Serving the students and the University community since 1893

Thursday June 8th

Board announces AFAM review panel

The UNC system will review UNC-Chapel Hill’s investigation of academic fraud in the African and Afro-American Studies Department, System President Thomas Ross said Thursday.

In an attempt to reassure board members that the UNC system is committed to preventing any further reports of academic fraud, board Chairwoman Hannah Gage has asked four board members to form a review panel.

Last week UNC-CH Chancellor Holden Thorp sent a letter to the Board of Trustees announcing that the University will take back $12,000 from former chair of the African and Afro-American studies department, Julius Nyang’oro, who has been the center of the reports of academic misconduct.

Thorp’s announcement came a month after the University released report citing issues with record keeping and teaching practices within the department. Most of the issues have been linked to two faculty members — Nyang’oro, who will retire July 1, Deborah Crowder, who retired in 2009.

Ross said his major goals were to end any association with anyone involved in the misconduct, and to ensure this incident would not be repeated.

“This situation is nothing short of deplorable,” Ross said at the UNC-system Board of Governors meeting. “It is contrary to everything this University stands for.”

Gage said she hoped the panel — which consists of Louis Bissete, Hari Nath, Walter Davenport, and Ann Goodnight — would validate the conclusions determined by UNC-CH.

The panel’s review will be completely separate from the probe currently being conducted by the State Bureau of Investigation, which began in last month.

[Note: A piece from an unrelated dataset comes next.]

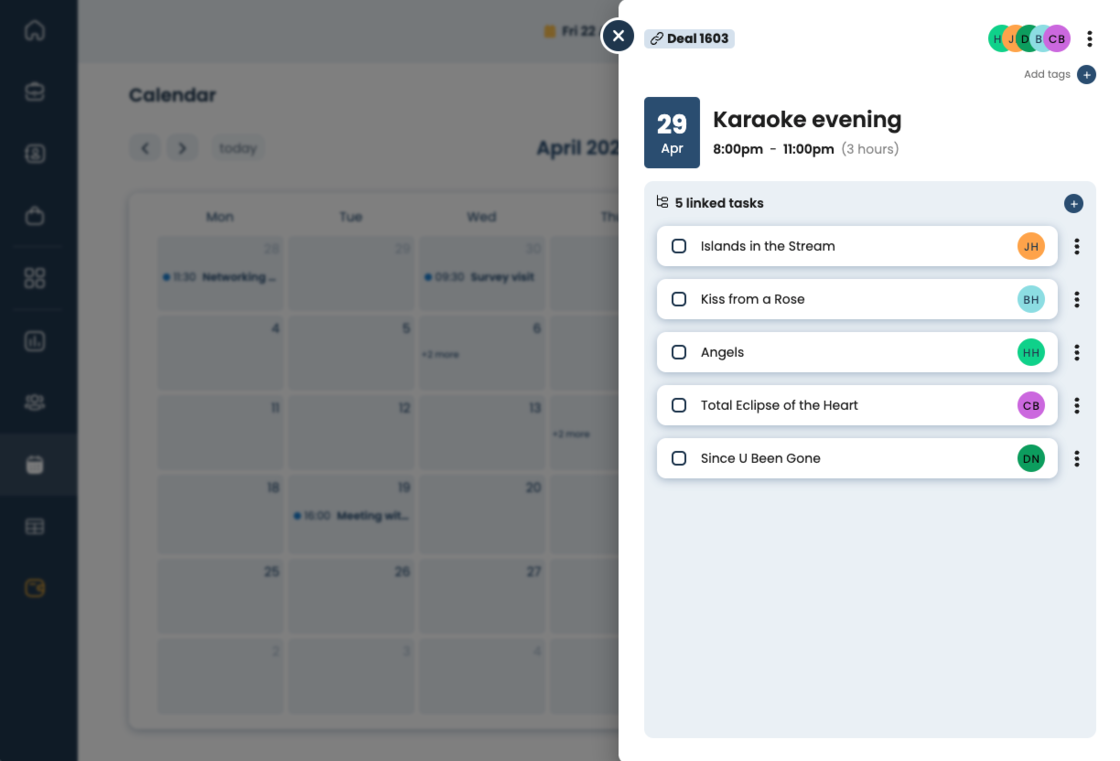Screen dimensions: 1120x761
Task: Tick the Kiss from a Rose checkbox
Action: [x=679, y=299]
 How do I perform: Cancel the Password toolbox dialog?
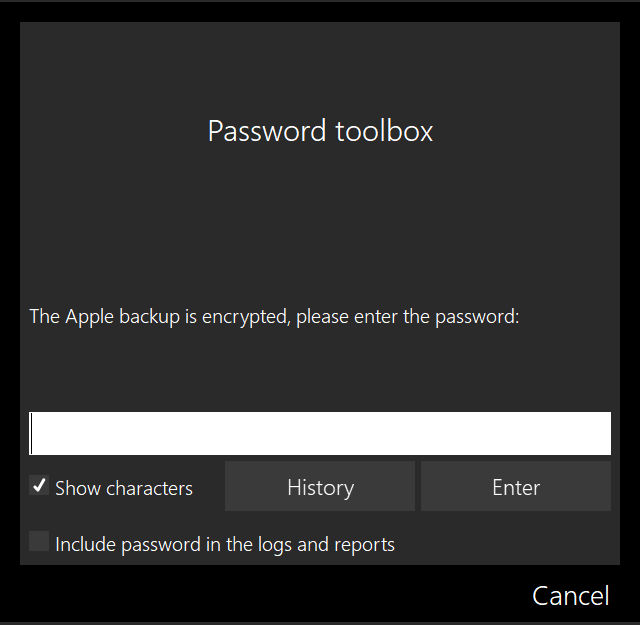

Thorp said Thursday he is appreciative of involvement by the UNC-system.

Gage said there was a sense of frustration among board members about the reports of academic fraud involving athletes.

Board member Fred Eshelman expressed concern that the reports concerning academic integrity should have been communicated earlier. He said the lack of information has prevented board committees from ensuring adherence to ethical standards.

“A lot of us have been surprised and clearly don’t understand what is going on,” he said.

Eshelman said the UNC-system must send a clear signal of transparency, and must take vigorous steps to show this.

“At some point this university system is going to have to draw a line in the sand and say ‘zero tolerance, we’re coming after you,’” he said.

Ross stood by Thorp and said he had taken clear steps to provide transparency in releasing information about the department.